*What the exercise asks*.
Select, from the data, each line where "agent" occurs.

*Data for the task*.
########
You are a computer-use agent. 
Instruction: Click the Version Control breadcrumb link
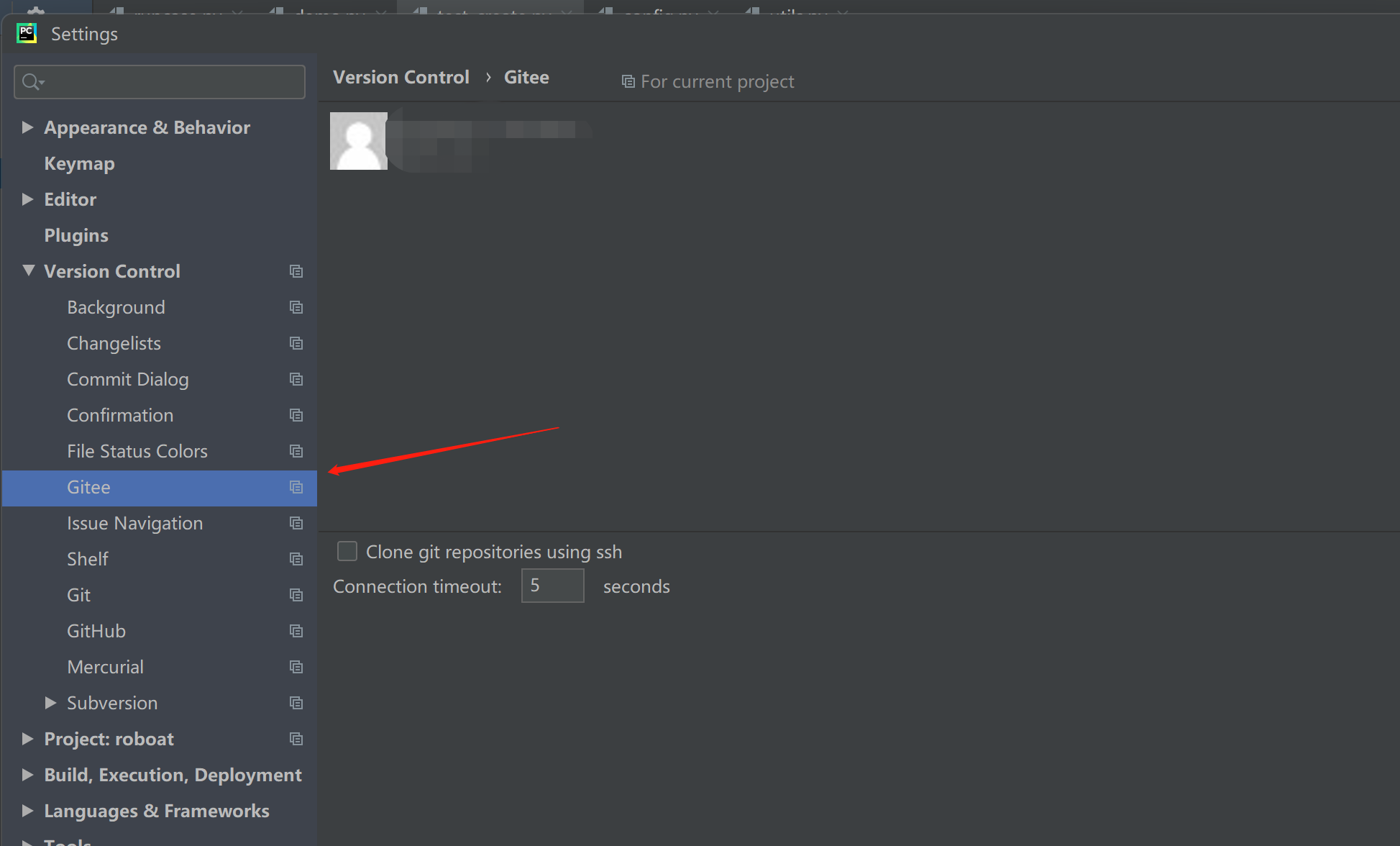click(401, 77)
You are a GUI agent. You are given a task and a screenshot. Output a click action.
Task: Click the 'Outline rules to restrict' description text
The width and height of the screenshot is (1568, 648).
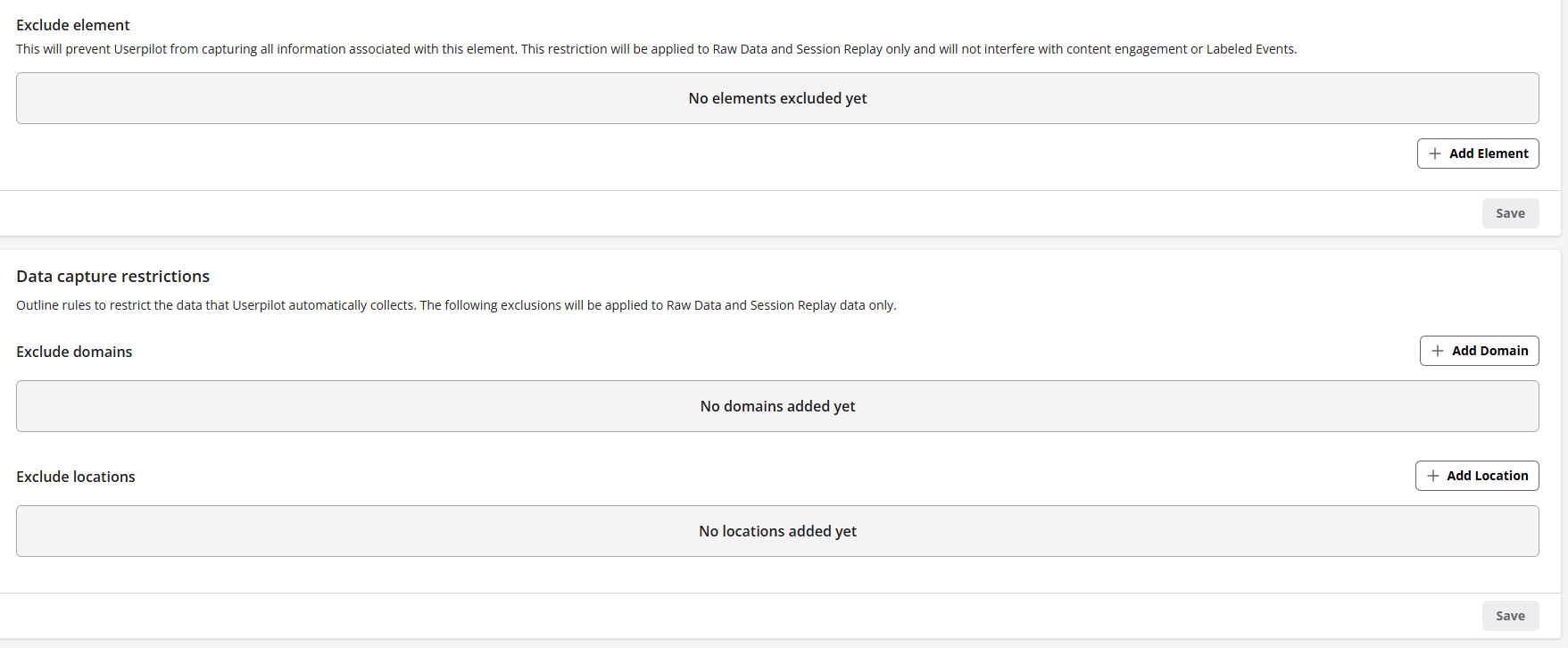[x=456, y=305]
########
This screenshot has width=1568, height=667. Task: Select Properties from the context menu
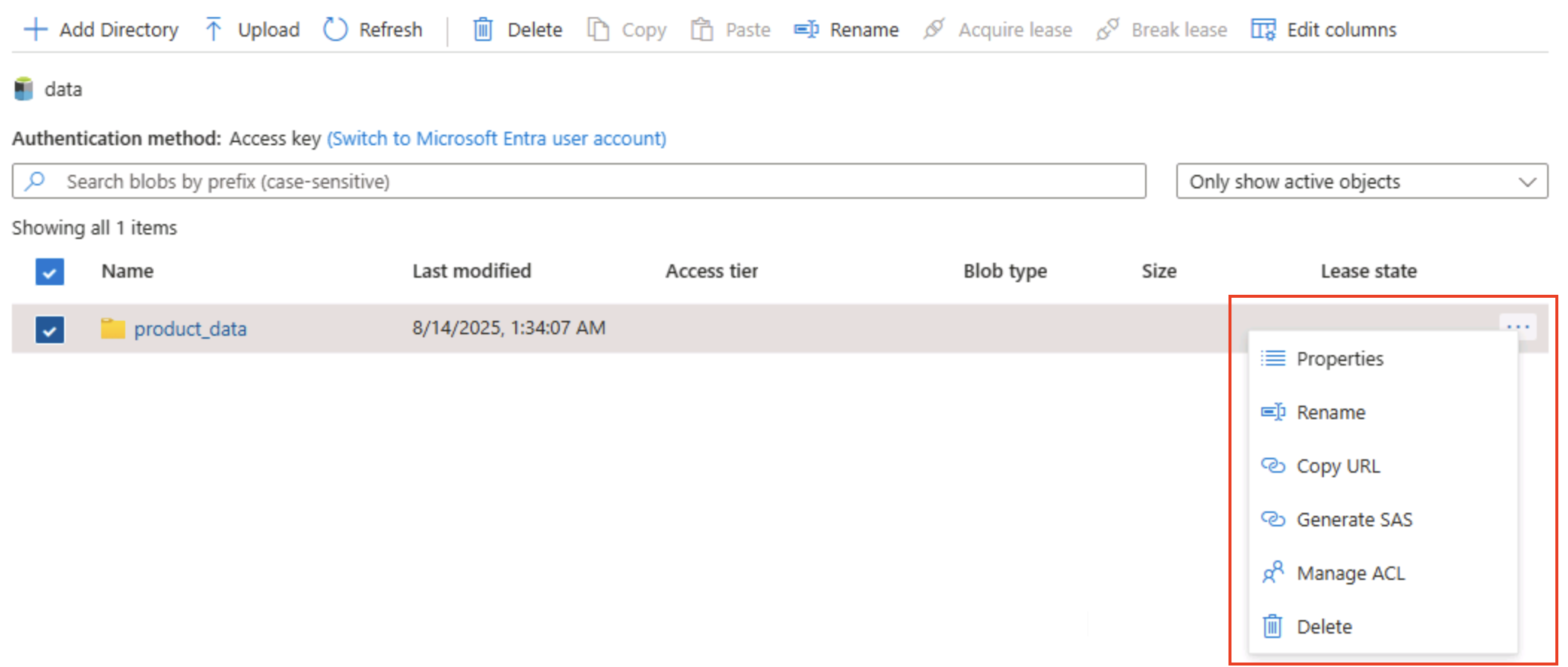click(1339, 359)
########
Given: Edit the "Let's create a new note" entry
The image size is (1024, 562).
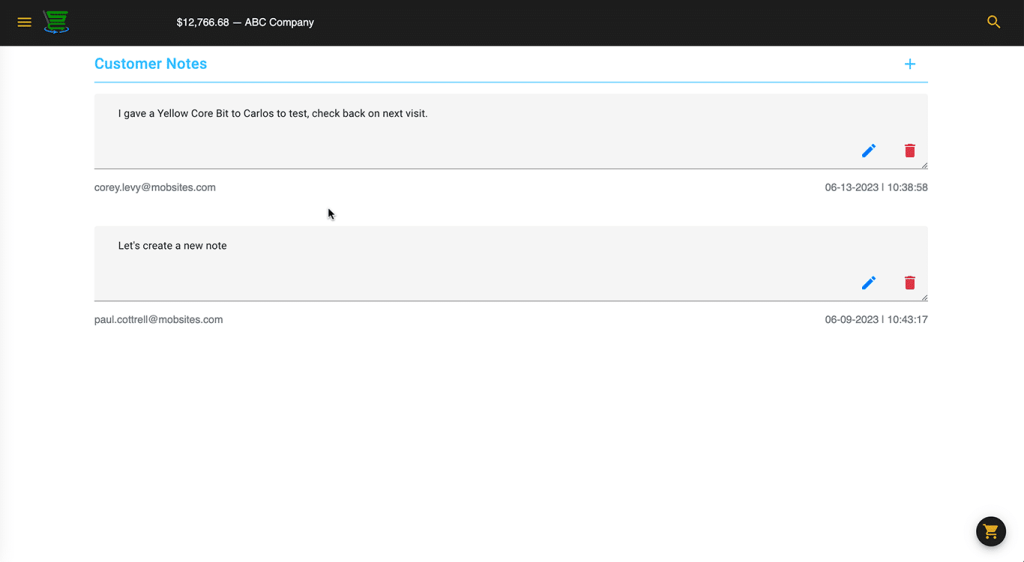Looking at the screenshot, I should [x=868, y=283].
########
*Response below*.
You are a computer-use agent. 
You are a GUI agent. You are given a task and a screenshot. Output a click action.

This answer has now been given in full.